Robert Louis Stevenson's The Strange Case of Dr. Jekyll and Mr. Hyde depicts a man torn between his "good" and "evil" self. This idea has been popularized in Gothic Romantic works (like Stevenson's text and Mary Shelley's Frankenstein). Gothic Romantic authors, when dealing with the doppelganger (a person's "twin"), play upon the idea that people possess both good and evil within themselves. While the amount of good and evil is unknown, everyone possesses the ability to be both good and evil.
A thesis statement which addresses the idea of good and evil within the text is as follows.
The dual nature of human mentality, symbolized by the evil of Mr. Hyde and the good of Dr. Jekyll, illustrates the battle which rages within an individual. Robert Lewis Stevenson's The Strange Case of Dr. Jekyll and Mr. Hyde represents the battle between the intellectual and rational self and the irrational and animalistic self.
A good thesis statement about good and evil from The Strange Case of Dr. Jekyll and Mr. Hyde is that good and evil are not distinct from each other but are intertwined and defined by each other. Dr. Jekyll, the quintessentially morally upright man in the eyes of society, has long contended with the secret darker side of himself. He writes a letter in which he explains his understanding of the dualistic nature of humans:
I learned to recognise the thorough and primitive duality of man; I saw that, of the two natures that contended in the field of my consciousness, even if I could rightly be said to be either, it was only because I was radically both.
In other words, he realizes that he can only be good and upright because he also has a darker and more evil side to himself. He also realizes that all of humankind also has this duality and that good can only exist alongside evil because it is defined by its opposite.

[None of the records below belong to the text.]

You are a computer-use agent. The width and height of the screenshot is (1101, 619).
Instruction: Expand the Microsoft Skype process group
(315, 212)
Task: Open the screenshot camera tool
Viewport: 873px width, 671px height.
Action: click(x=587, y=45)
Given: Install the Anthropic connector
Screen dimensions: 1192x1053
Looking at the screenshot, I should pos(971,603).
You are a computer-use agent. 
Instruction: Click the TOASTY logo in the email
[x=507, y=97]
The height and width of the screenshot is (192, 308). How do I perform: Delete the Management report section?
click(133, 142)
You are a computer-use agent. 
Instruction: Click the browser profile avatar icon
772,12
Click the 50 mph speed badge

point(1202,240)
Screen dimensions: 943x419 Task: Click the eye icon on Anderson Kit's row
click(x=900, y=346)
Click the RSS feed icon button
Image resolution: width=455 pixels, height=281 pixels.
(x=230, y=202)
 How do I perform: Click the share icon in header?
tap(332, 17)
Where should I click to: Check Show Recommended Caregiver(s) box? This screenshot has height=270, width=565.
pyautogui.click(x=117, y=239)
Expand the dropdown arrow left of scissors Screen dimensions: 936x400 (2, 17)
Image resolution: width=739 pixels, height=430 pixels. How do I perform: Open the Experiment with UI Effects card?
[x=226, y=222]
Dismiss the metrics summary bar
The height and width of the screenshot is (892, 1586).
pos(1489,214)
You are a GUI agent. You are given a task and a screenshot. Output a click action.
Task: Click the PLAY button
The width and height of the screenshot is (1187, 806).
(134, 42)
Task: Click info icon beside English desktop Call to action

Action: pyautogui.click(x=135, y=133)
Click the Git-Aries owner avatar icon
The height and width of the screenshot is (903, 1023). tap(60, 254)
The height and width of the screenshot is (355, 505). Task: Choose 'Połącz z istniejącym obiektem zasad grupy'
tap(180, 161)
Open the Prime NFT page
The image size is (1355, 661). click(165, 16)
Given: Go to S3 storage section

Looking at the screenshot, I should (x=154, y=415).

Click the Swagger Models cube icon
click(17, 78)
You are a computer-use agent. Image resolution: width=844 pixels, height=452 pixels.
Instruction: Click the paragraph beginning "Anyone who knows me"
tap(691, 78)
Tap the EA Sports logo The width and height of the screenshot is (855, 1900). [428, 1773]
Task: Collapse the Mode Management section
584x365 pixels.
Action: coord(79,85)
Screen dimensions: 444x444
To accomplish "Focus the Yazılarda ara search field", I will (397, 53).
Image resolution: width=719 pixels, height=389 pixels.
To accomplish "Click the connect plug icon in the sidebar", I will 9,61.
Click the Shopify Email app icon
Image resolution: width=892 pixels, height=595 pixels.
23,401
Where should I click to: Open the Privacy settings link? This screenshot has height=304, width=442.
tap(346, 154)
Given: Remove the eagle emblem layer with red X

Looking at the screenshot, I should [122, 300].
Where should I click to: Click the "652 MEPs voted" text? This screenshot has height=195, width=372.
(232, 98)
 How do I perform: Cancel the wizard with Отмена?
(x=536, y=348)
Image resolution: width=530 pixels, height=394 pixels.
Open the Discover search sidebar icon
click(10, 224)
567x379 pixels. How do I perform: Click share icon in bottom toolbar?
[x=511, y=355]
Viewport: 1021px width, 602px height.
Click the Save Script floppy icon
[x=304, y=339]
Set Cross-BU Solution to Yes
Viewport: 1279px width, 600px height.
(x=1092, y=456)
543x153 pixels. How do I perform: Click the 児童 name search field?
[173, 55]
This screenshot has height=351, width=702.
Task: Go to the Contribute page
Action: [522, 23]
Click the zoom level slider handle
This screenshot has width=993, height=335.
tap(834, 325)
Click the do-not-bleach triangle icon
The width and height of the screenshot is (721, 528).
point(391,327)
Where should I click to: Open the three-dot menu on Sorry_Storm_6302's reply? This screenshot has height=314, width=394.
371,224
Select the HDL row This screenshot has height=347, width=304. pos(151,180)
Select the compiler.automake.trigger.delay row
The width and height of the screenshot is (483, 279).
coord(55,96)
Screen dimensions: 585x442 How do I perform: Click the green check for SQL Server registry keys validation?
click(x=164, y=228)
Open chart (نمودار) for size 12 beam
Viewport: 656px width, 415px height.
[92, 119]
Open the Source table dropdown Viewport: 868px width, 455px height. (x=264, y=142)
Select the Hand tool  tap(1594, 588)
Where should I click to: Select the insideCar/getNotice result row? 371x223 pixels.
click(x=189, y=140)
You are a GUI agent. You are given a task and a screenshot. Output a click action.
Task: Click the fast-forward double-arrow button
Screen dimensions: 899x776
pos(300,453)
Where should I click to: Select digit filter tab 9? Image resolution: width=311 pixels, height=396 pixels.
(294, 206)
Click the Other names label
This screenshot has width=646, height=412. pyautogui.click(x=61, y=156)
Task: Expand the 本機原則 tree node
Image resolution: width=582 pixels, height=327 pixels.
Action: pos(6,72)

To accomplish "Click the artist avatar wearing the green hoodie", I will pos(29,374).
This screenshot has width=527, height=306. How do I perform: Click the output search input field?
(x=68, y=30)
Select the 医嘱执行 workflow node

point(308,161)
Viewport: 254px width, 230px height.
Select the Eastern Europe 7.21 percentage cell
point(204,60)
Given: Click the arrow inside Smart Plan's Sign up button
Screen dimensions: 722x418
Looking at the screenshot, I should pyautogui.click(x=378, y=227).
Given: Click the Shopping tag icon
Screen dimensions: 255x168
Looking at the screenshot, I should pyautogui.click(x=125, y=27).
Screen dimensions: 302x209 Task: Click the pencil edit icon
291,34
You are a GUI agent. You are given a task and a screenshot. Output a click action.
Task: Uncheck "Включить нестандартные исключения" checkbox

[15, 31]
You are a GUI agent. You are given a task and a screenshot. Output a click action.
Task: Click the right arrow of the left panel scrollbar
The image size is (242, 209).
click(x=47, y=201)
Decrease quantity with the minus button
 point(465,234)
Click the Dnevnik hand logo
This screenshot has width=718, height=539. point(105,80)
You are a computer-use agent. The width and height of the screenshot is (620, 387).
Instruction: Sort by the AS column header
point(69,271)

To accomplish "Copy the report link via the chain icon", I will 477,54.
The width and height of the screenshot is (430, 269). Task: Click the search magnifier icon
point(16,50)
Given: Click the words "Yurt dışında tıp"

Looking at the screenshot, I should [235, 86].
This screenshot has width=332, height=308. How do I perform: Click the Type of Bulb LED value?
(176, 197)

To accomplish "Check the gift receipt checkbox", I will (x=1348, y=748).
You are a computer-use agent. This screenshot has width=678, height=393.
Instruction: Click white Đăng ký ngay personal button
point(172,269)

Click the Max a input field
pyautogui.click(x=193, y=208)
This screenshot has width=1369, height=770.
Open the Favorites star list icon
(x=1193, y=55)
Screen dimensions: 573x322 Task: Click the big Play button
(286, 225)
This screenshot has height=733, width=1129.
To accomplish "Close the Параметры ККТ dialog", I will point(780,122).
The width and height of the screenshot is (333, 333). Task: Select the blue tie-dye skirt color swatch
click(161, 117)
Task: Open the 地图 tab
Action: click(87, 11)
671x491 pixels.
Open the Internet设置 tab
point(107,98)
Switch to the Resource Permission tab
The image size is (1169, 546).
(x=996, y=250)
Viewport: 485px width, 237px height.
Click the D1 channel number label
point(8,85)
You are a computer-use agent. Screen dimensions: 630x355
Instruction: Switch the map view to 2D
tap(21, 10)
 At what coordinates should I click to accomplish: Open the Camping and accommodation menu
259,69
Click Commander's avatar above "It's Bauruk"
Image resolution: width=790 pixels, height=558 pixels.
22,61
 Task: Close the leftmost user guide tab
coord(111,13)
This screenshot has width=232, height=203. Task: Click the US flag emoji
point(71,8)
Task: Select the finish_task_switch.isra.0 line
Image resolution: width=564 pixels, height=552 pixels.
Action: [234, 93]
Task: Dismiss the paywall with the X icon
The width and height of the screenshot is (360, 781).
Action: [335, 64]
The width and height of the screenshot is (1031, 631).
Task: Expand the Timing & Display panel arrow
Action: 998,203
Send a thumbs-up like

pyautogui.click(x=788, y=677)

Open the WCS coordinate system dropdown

When Dr. Jekyll tries to use a drug to separate his evil side, Mr. Hyde, from his good side, he finds this situation untenable. The evil actions Mr. Hyde has carried out make Dr. Jekyll so repulsed that he winds up killing himself. Dr. Jekyll recognizes that good and evil must exist alongside each other and temper each other and that they cannot exist ever as unadulterated good or unadulterated evil. It is instead our internal battle between good and evil that defines us as human beings.